Here's a Pulumi program in TypeScript that sets up the AKS cluster and deploys the gpu-operator Helm chart:

```typescript
import * as pulumi from "@pulumi/pulumi";
import * as azure_native from "@pulumi/azure-native";
import * as k8s from "@pulumi/kubernetes";

// Step 1: Create an Azure Kubernetes Service (AKS) cluster

// Define the AKS cluster
const aksCluster = new azure_native.containerservice.ManagedCluster("aksCluster", {
    resourceGroupName: "myResourceGroup",
    // Add other required configurations here as needed
    // Ideally, you'd select a VM size that supports GPUs
    // For example, depending on your region and availability you might use "Standard_NC6" or similar
});

// Export the Kubeconfig for the AKS cluster
export const kubeconfig = aksCluster.kubeConfig;

// Step 2: Deploy the gpu-operator Helm chart

const gpuOperatorChart = new k8s.helm.v3.Chart("gpu-operator", {
    // Assuming the Helm repo for the GPU Operator chart has been added to your Pulumi setup
    // Replace `chart` and `version` with the appropriate values from NVIDIA's chart repository
    chart: "gpu-operator",
    version: "x.y.z", // Replace with the specific version you want to deploy
    fetchOpts: {
        repo: "https://nvidia.github.io/gpu-operator", // The NVIDIA GPU operator Helm repository
    },
    // You may need to provide specific values for the Helm chart depending on your requirements
    values: {
        // Define any specific configurations needed by the gpu-operator here
    },
}, { provider: new k8s.Provider("k8sProvider", { kubeconfig: kubeconfig }) });

// Export the status of deployment to know when the gpu-operator is ready
export const gpuOperatorStatus = gpuOperatorChart.status;
```

**Key Aspects of the Program**:

- The `ProvisionedCluster` resource is used to create a new AKS cluster within a resource group named `myResourceGroup`. You need to specify the VM size and other details to suit your requirements, specifically ensuring that the VMs support GPUs.

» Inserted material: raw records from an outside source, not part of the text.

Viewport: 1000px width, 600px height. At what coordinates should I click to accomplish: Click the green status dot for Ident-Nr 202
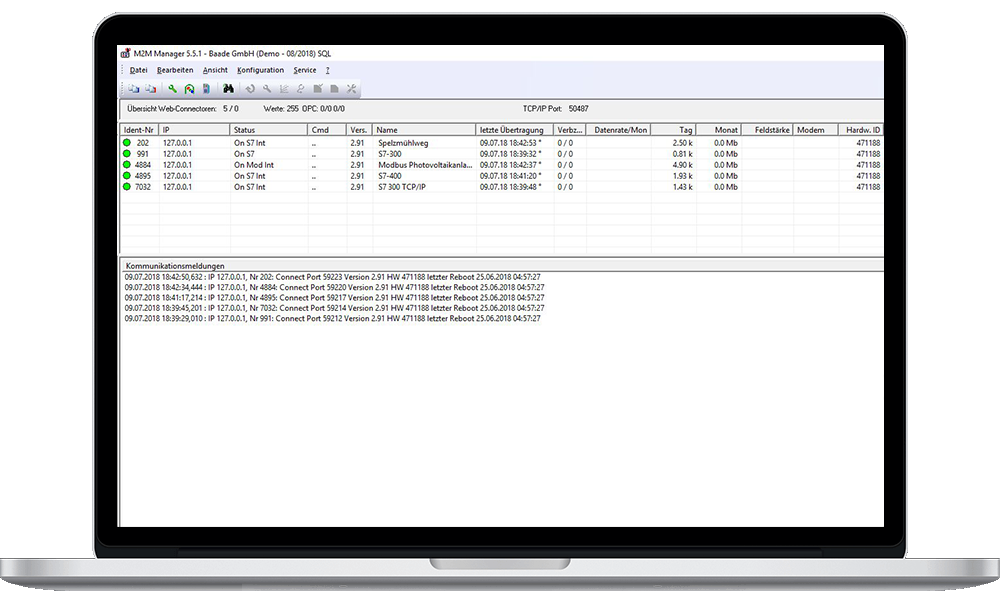click(127, 143)
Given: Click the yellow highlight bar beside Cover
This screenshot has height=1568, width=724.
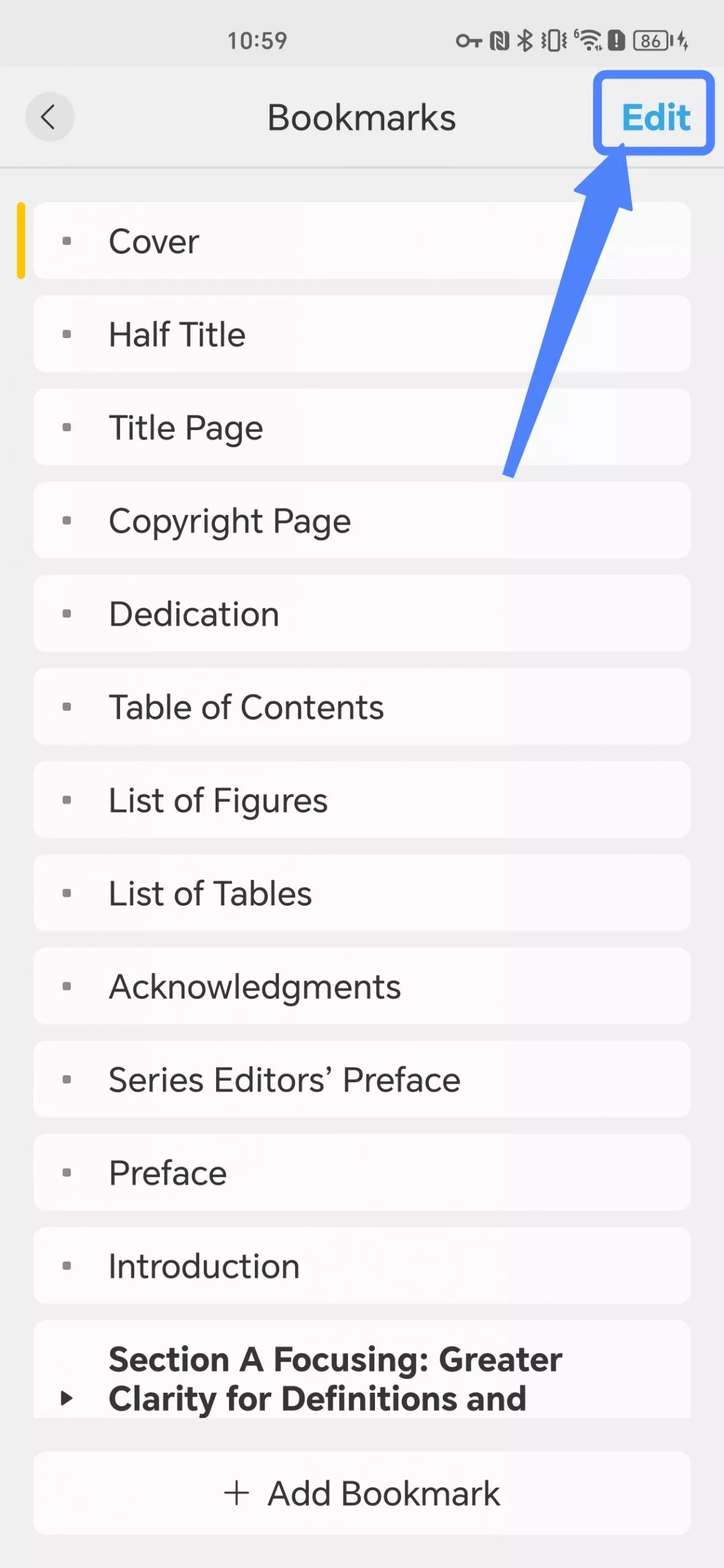Looking at the screenshot, I should click(x=22, y=241).
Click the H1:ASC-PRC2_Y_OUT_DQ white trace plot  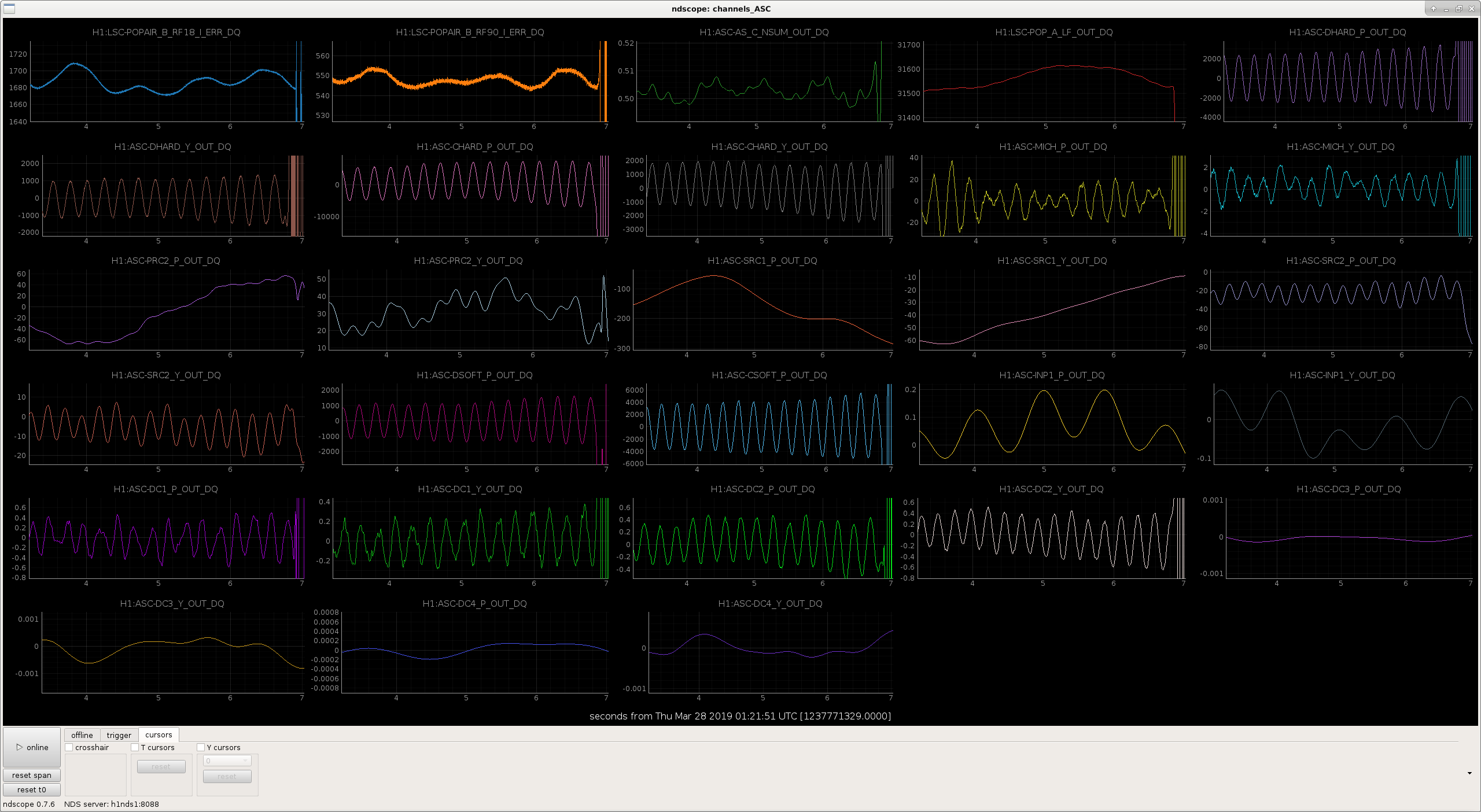[469, 309]
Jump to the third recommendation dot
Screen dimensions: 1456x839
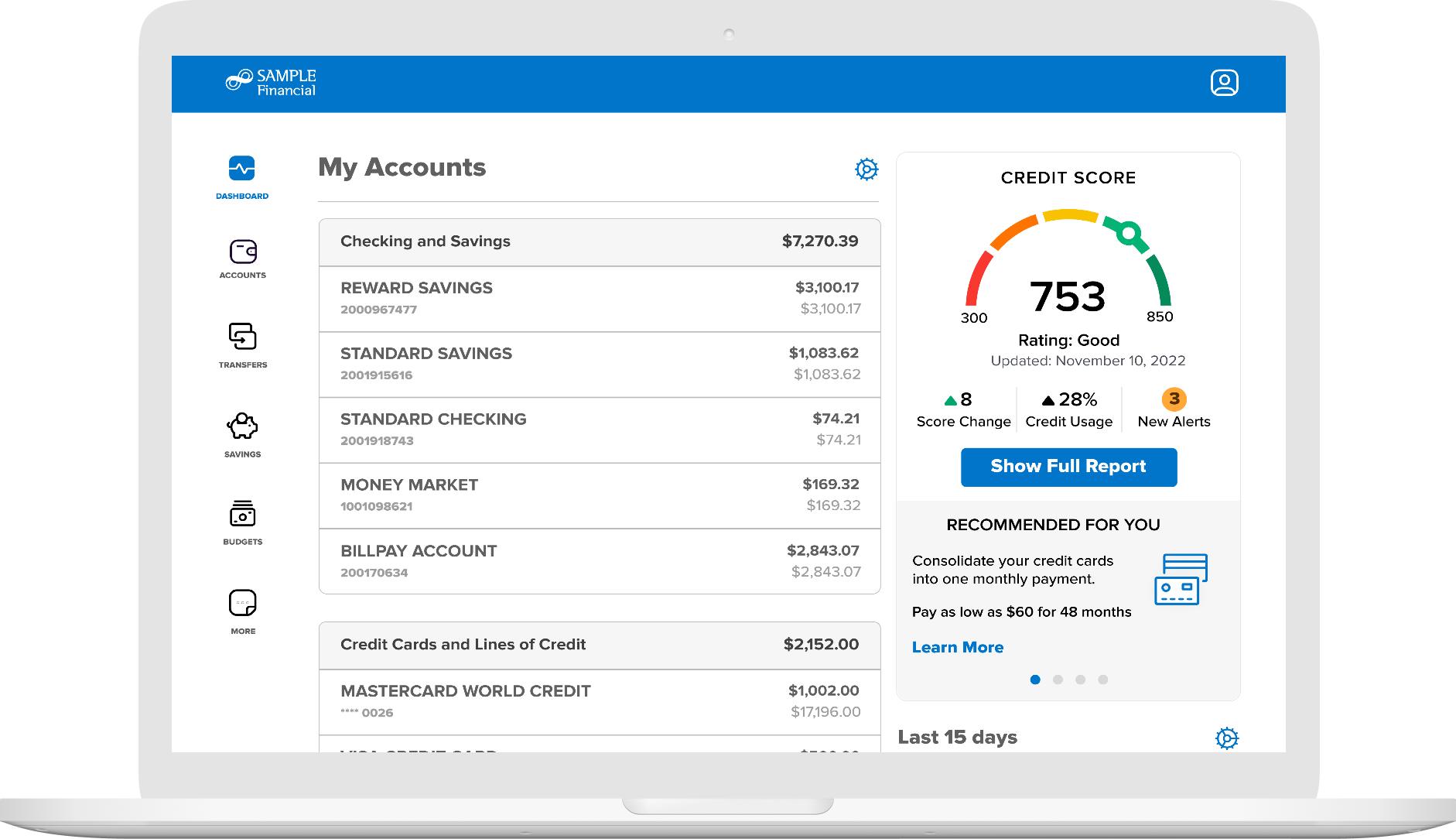click(1080, 680)
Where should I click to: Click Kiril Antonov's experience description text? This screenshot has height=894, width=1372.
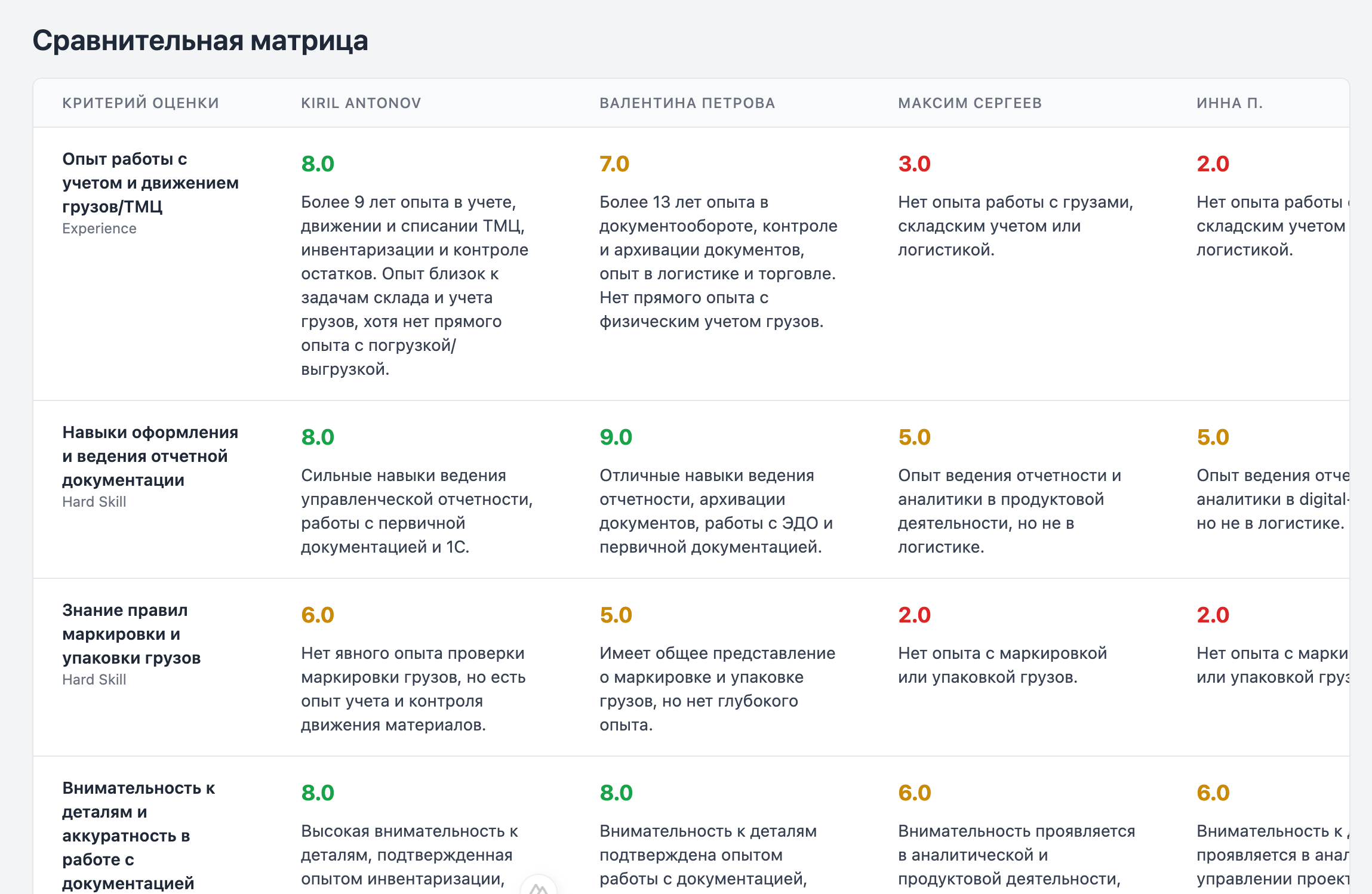(x=414, y=285)
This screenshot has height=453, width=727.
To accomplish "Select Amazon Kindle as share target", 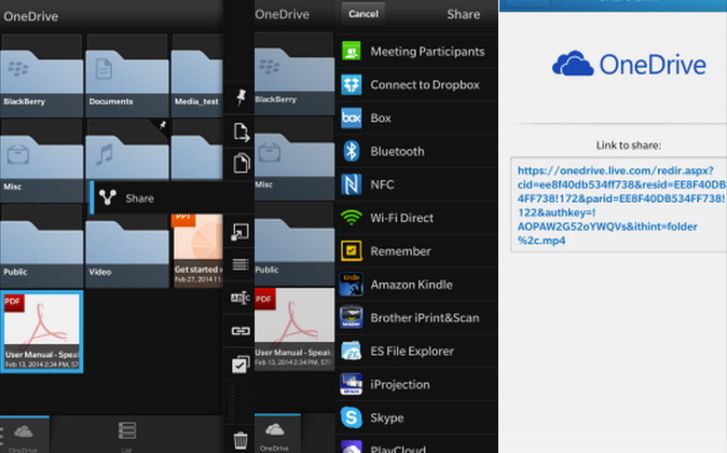I will 411,285.
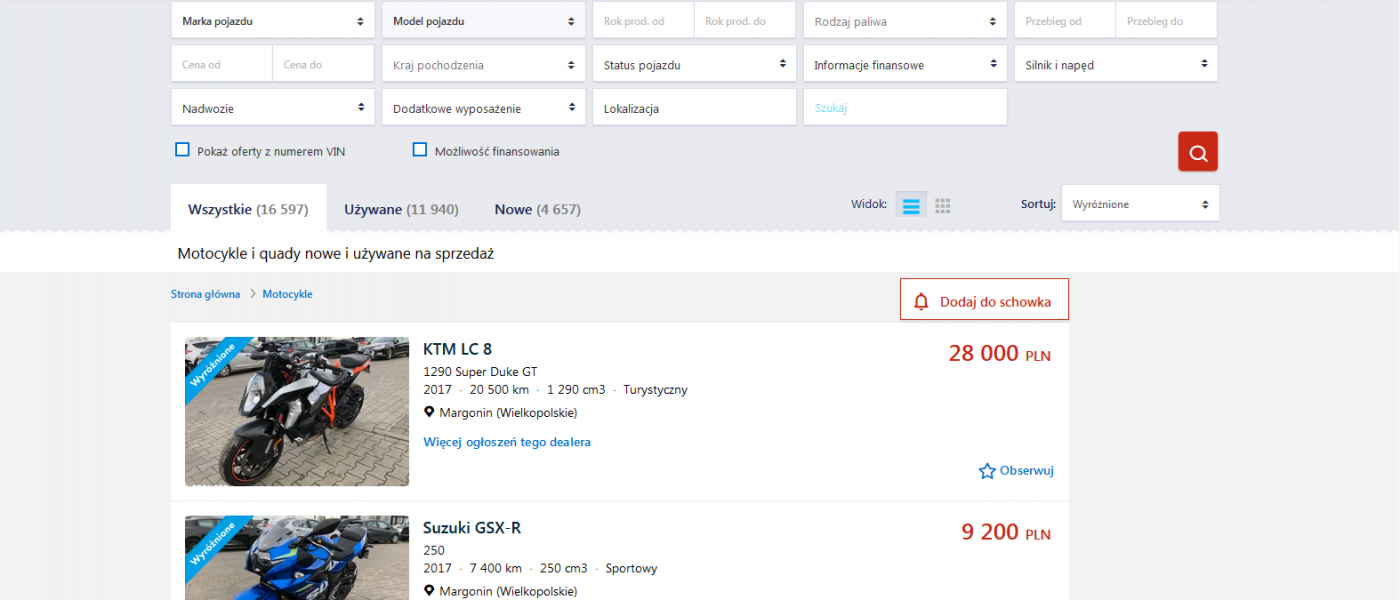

- Once the cluster is provisioned, its kubeconfig is exported. Pulumi provides this kubeconfig, which is used to interact with your AKS cluster using kubectl or any Kubernetes client.

- The `Chart` resource is used to deploy the gpu-operator Helm chart from NVIDIA's dedicated Helm repository. Replace `x.y.z` with the actual version of the chart you intend to use. This resource requires specifying the kubeconfig output of the AKS cluster so that it can deploy resources to that specific cluster.

Remember that the specific values and configurations needed for deploying the GPU Operator might change based on your exact GPU requirements and the setup you have. Therefore, it's critical to refer to NVIDIA's GPU Operator documentation and the Azure documentation on supporting GPUs in AKS for any specific deployment settings.